Covid death stats just don’t add up
JUST HOW accurate are the Covid death statistics? In December, I related a story on this page about a care home worker who told me of a resident who had Covid put on her death certificate after she fell, suffered a bleed from the brain, was taken to hospital and died. All the care home’s efforts to get an explanation failed. In that piece I said that when the pandemic was over we needed a serious inquiry into the figures.
Now Bel Mooney, the distinguished author and advice columnist, tells a similar story about her father. The legend below the graphs of government death statistics clearly states, “deaths for any reason within 28 days of testing positive” but the BBC always, always avoids reading out “for any reason”.
There is an immense difference between those who die directly of Covid and those who die with Covid or indeed who have tested positive, recover and die of something else within 28 days and I cannot be the only one who has noticed that nobody seems to die of pneumonia or winter flu at the moment.
UNLIKE the figures published by the Government each day, the Office of National Statistics does distinguish between Covid as an underlying cause and Covid mentioned anywhere on death certificates whether as an underlying cause or not.
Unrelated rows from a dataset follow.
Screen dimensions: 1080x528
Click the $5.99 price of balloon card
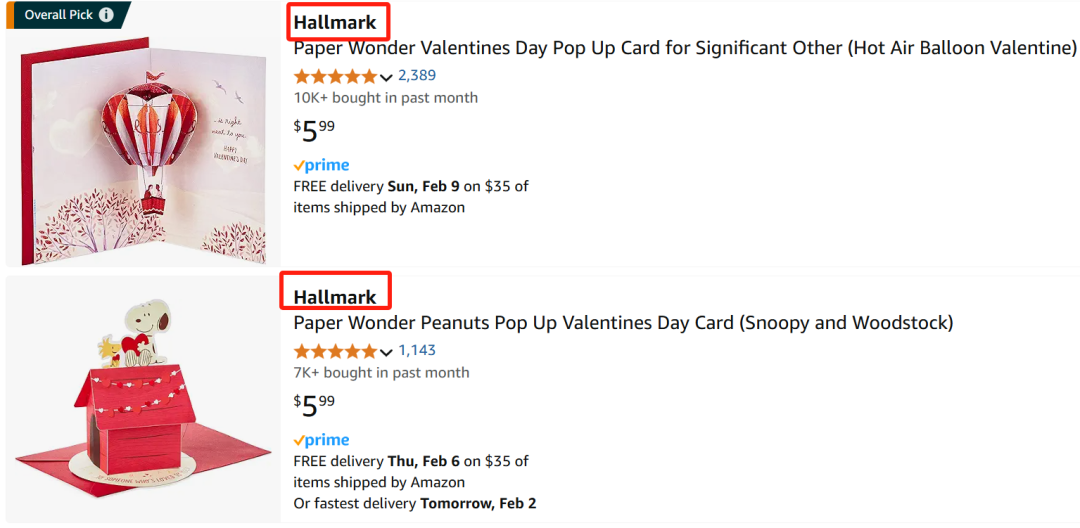(x=315, y=131)
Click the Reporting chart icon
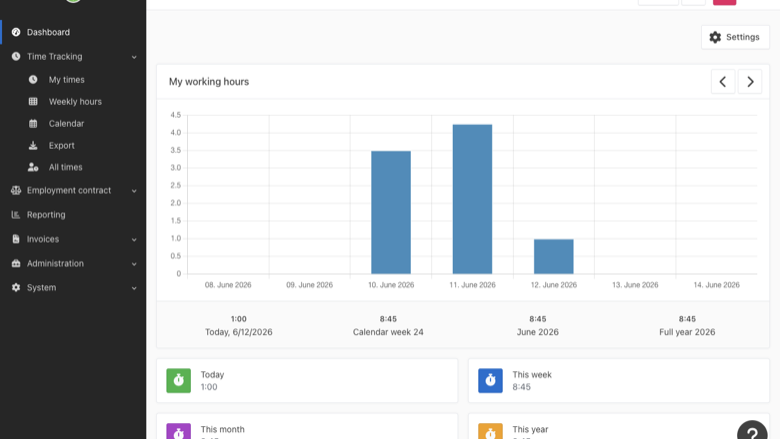Image resolution: width=780 pixels, height=439 pixels. pos(16,215)
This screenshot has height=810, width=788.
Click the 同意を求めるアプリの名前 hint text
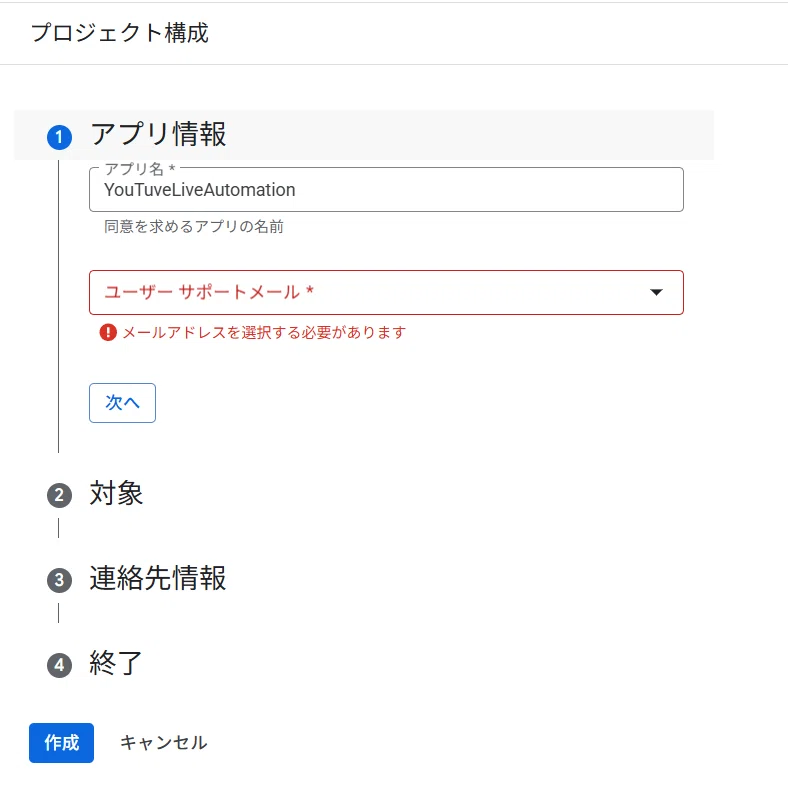click(194, 227)
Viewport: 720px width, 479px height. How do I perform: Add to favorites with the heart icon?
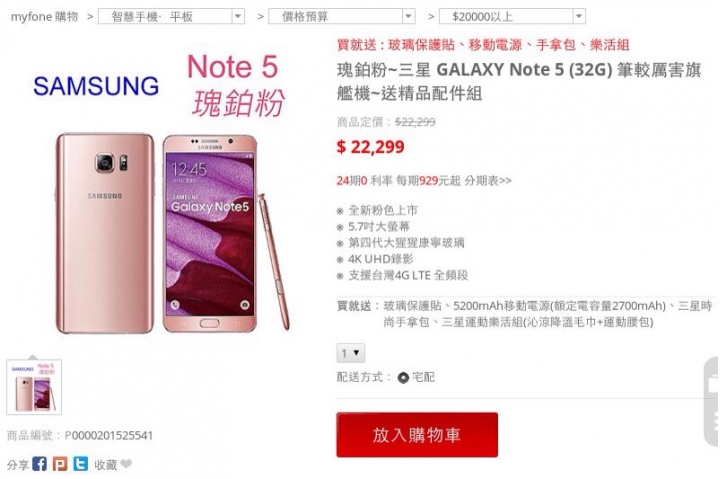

In the eight weeks from November 6 to December 25, there were 18,771 deaths from Covid as underlying cause and 21,629 where Covid was mentioned anywhere on the death certificate whether as underlying cause or not.
If, as I suspect, the raw figures which are intoned night after night are inflated through lack of these distinctions, then the Government has scored a spectacular own goal as we now have one of the highest published death rates in the world. None of that is to deny the horrible death toll that Covid has caused but if government is so insistent on being led by data then at least the nation has a right to expect the data to be accurate.
ANOTHER cheer for Brexit!
We no longer have to implement the ridiculous EU ruling that lawnmowers and golf buggies have to have motor insurance when driven on private land. It would have cost an estimated £2bn in insurance and is just one of the many instances of EU nonsense which we can now escape.
THE Government proposal to appoint something called a “free speech champion” to tackle what has become known as the “cancel culture” of shutting down debate in our universities, shows how far we’ve already travelled from the principle this latest development will supposedly defend.
Predictably, student unions and higher education authorities insist that there is no evidence of censorship, or that an official watchdog would be a bigger threat to academic freedom.The briefest research into the cases of speakers banned for the wrong opinions exposes how laughable is that first assertion.The second point, however, carries some merit.
Our places of learning should no more require such a clunking solution to the suppression of opinion than social media should be subject to state monitoring for the same thing.And that does mean allowing the expression of views that the vast majority of us might recoil from, and tolerating that even those whose only recourse is to taunt and abuse have the right to do so.
We defeat these people with satire and ridicule, by exposing their pitiful limitations to the light of debate. Otherwise we are admitting not just that such views frighten us, but that we are so weak-willed and easily led we don’t even trust ourselves not to be taken in by them.